What is large vein disease (LVD)?

Large vein disease (LVD), also known as chronic venous insufficiency (CVI), happens when the valves in the veins in your legs stop functioning. Just like a broken public transit system, when the veins don’t work properly, normal traffic patterns come to a halt, creating a host of issues. When this occurs in your veins, these circulatory issues prevent the blood from flowing out of the leg, causing blood pooling. Since venous blood contains waste products, this creates inflammation and leads to a host of additional issues we will discuss later in this post.

Large vein disease (LVD) symptoms

Over time, the inflammation caused by blood pooling in the veins of the legs irritates and damages the tissues surrounding the broken veins in your legs. This tissue damage can cause you to experience the following symptoms in your legs:

Signs and symptoms of chronic venous insufficiency

You may look at this list and realize that, although you may not have skin changes, such as discoloration, open wounds, or visible veins, you may experience one or several of the listed symptoms. In fact, from a visual standpoint, many of our patients have healthy looking legs. In my case, my main symptom was leg cramping. For years, I attributed this symptom to not drinking enough water, not taking enough potassium (how many bananas can one person eat?), a particularly hard workout, or not stretching enough. In the end, the culprit was vein disease.

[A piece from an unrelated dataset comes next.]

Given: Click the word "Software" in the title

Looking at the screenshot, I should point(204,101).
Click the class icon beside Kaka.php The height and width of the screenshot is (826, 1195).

On the flip side, there are some people who have large, ropey varicose veins normally associated with chronic venous insufficiency and yet maintain they do not have symptoms. This is usually due to the progressive nature of vein disease. People who suffer from varicose vein disease and have visible, large bulging veins experience a progressive increase in symptoms over years, often 10 or more years. They see symptoms as their new normal and will often tell us “Doesn’t everyone have tired and swollen legs at the end of the day?”. Once we have them try graduated compression stockings, they realize what “healthy” blood flow feels like and return to the office realizing they indeed have symptoms associated with chronic venous insufficiency.

If any of this sounds familiar, schedule a consultation at one of our vein clinics today.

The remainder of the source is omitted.